Контролер. Порвали парус - страница 23



– А я как сказал?

– Тогда по-женски, – сказала она сердито и, увидев выражение моего лица, уточнила с тяжелым сарказмом: – Для женского ума и понимания!

– А-а, – протянул я, – понял-понял… в общем, в вашем болоте никто ни о чем не заботится, как и всегда, но, когда надвигается катастрофа, все начинают бегать, как муравьи по горячему песку и… что-то да выбегивается. В данном случае сообразили, что дважды два не стеариновая свеча и даже не семь с половиной, и что нужно работать, иначе всем кирдык. А так как работать там разучились, то нужно вернуть меня обратно.

Она слушала внимательно, морщилась, дергалась, даже вздрагивала, но не перебивала, а когда я закончил, сказала угрюмо:

– И что ответишь?

– А ничего, – сказал я хладнокровно. – Здесь я с удовольствием подчиняюсь Остапу Шухевовичу, это же гений, а какого хрена буду подчиняться меднолобым идиотам?

Она напомнила сухо:

– Мещерский не идиот.

– Над Мещерским, – ответил я, – стоят те, у кого звезд на погонах больше.

Она сказала раздельно:

– За это время принято важное решение, Мещерский отныне будет отчитываться только перед президентом. Напрямую. Даже минуя Генеральный штаб. Доволен?

– Разумно, – ответил я как можно более равнодушно.

– Когда возвращаешься?

– А кто сказал, – поинтересовался я, – что возвращаюсь?.. Скажу тебе без ложной скромности, что я не просто доктор наук, но у меня в лаборатории зреет важное открытие… Да-да, буду не просто научным светилом, но и нобелевку получу, вообще подниму всю нейрофизиологию на ступеньку выше!
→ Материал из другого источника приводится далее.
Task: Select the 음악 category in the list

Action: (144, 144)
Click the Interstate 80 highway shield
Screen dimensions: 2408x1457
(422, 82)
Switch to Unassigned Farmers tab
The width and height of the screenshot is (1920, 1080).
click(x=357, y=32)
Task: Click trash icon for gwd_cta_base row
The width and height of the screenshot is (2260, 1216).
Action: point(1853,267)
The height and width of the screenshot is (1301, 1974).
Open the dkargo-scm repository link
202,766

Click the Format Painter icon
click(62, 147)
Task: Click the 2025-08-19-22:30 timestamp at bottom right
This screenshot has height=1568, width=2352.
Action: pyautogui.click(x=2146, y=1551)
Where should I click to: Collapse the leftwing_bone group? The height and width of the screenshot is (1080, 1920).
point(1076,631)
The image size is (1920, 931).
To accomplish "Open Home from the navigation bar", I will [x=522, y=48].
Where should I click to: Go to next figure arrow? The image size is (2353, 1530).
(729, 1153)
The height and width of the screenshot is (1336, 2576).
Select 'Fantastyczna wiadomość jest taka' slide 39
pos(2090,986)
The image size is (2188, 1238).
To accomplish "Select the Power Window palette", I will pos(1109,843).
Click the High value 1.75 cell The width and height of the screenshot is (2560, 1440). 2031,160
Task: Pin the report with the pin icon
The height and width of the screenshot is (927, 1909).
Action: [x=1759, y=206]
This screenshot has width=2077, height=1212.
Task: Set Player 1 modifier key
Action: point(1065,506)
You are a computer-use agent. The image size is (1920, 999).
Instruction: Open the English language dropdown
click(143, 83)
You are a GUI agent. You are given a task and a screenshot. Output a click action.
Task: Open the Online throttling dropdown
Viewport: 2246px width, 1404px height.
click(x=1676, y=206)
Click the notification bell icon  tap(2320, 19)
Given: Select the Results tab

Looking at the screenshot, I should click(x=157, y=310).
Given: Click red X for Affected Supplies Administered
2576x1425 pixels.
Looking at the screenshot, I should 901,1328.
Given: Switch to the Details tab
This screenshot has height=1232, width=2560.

Всю мировую нейрофизиологию, понимаешь!.. Меня в учебники введут, а во всех университетах мира в коридорах портреты будут рядом с Менделеевым, Ньютоном, Эйнштейном и даже Лобачевским.

Она слушала, лицо медленно мрачнело. Молчание затянулось, я уже думал, что окончательно раздавил ее такой перспективой, с какой стати звезде мировой величины идти руководить каким-то отделом, о котором так никогда никому и не станет известно, но она вздохнула и сказала тихо:

– А ты помнишь, что сказал Стельмах насчет своей одаренности музыканта?

Я сдвинул плечами.

– Пример некорректен.

– Чего вдруг?

– Тогда шли войны, – напомнил я, – а сейчас Россия уже поднялась и снова на буржуев смотрит свысока.

– Сейчас весь мир Россия, – сказала она.

Я посмотрел на нее искоса, не упуская из виду ни очень серьезного лица, ни собранности всей фигуры.

– Фашистка, – сказал я.

Она поморщилась.

– Не ерничай, дело серьезное. Стельмах отказался от карьеры музыканта, где мог быть первым в мире, и стал одним из многих директоров военных заводов, потому что стране позарез нужны были танки, без которых война была бы проиграна. А сейчас во всем мире разрабатывается оружие, что может погубить всех людей на свете. Ты сам это утверждал, я только возвращаю тебе твои же слова!

– Это не только оружие, – уточнил я, – на самом деле оружия разрабатывается как раз мало, но и то, что не оружие, тоже погубить может.

Она посмотрела в упор.

– Так чего ты тогда? Гордость свою хочешь показать? Фанаберию? Скажи, чего ты хочешь?

Я проговорил медленно:

– Естественности…

– Чего-чего?

– Было бы естественнее, – сказал я, – если бы в мире правили умные люди. Не так ли? Но мы этого не видим. Природа еще не поняла, что доминировать должны теперь не самые нахрапистые, что было важно раньше, а уже умные.

Она сказала резко:

– В мире это будет, хоть и нескоро, а в твоем Центре тебе уже дают карт-бланш! И никакие генералы не смогут лезть в твои дела!.. Руководство будет осуществляться в теневом режиме, а в своем отделе будешь полным хозяином. С правом принимать любые решения!.. Ну?